The Dallas RO, CFD policy staff and medical consultants are submitting the following comments about the above topic:
Although, clinical trials are under way each tumor must be sequenced in “precision medicine”, and large trials of treatment of a certain mutation are far from reality. Only anecdotal successes/failures will be known for some time, which cannot be translated to overall effectiveness of an agent for that tumor mutation, let alone for all patients with that tumor mutation, since other mutations are often involved (some active in the cause or growth of the cancer, some not).

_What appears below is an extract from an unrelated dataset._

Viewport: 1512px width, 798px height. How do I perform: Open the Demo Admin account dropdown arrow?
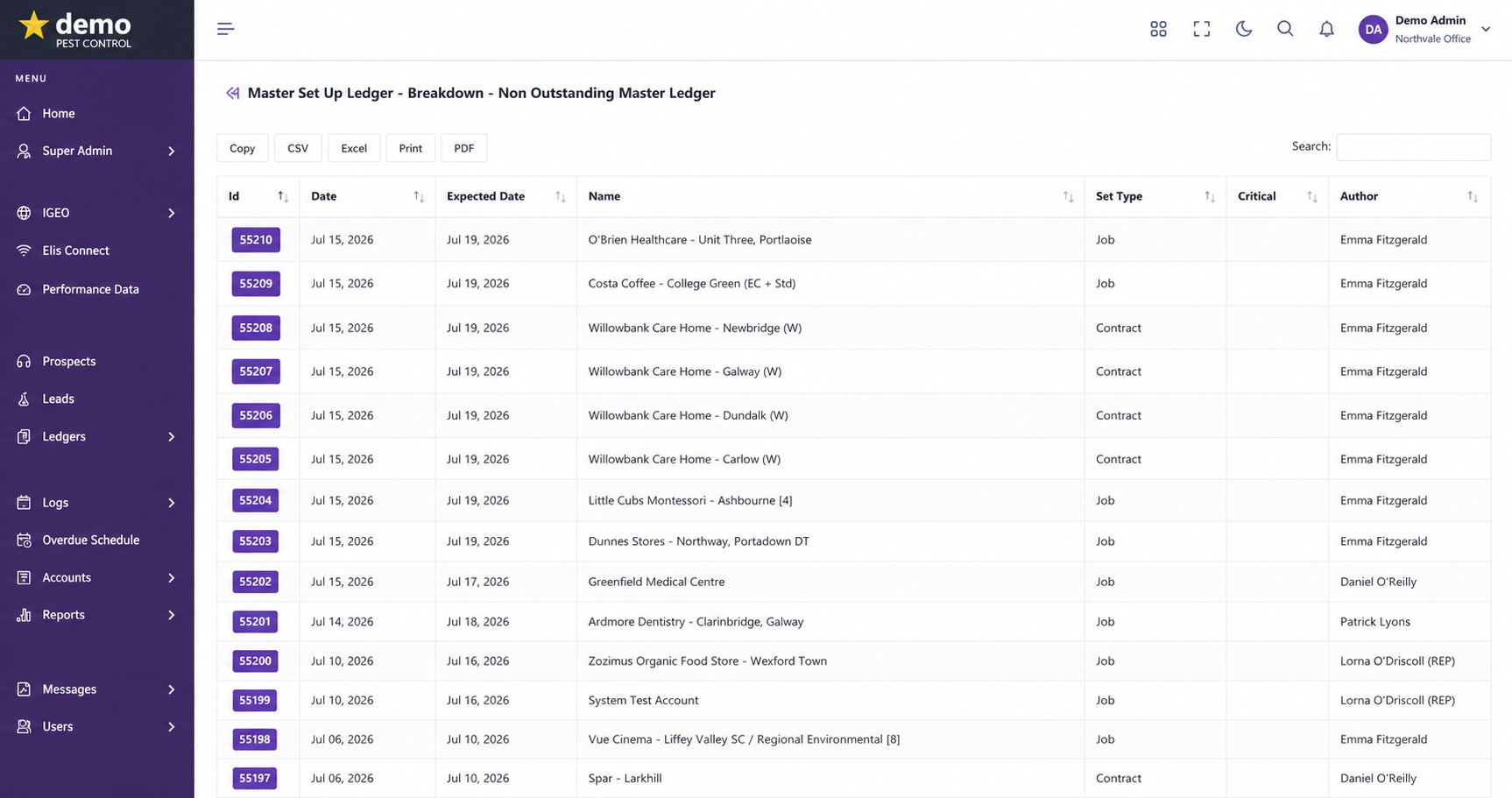click(x=1486, y=29)

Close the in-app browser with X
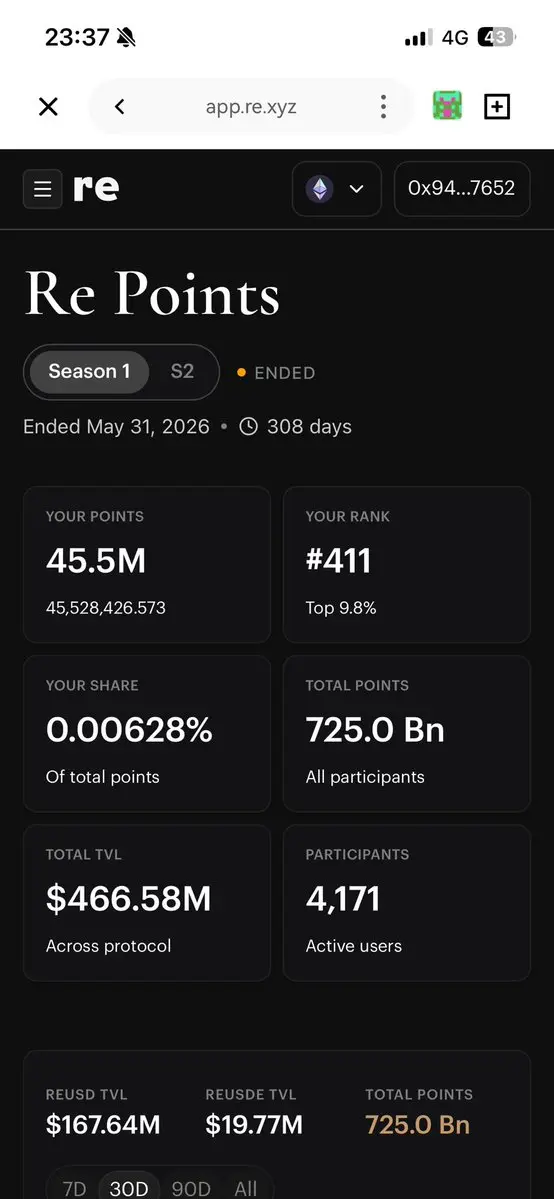coord(48,107)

Other than perhaps considering precision chemo as a modality for listings requiring “multimodal” therapy as criteria, I do not see precision/genetically targeted therapy as affecting the disability program any time in the near future.
CMRyan MD, DAL RO
Without having done an extensive review of the medical literature to research the effectiveness and outcome of the multiple (27 types of cancer involving over 100 therapeutic agents as noted on the NCI website alone) medical trials:
1. Time to effectiveness is unknown, but when it becomes known and is the accepted medical practice, there may be listings considered to be under disability for more than 12 months from the date of diagnosis/initiation of treatment that might be reduced to 12 months. Too early to tell.
2. Response to treatment in the setting of metastatic disease is unknown, but in some cases, trials may show resolution of metastatic disease within weeks to months, so that simply having metastatic lesions would no longer be a reason to satisfy listing level severity. Again, these are early days.
3. Language including genetically targeted therapy as a form of multimodal treatment would need to be considered.
Overall, it seems too early to change very much in the listings.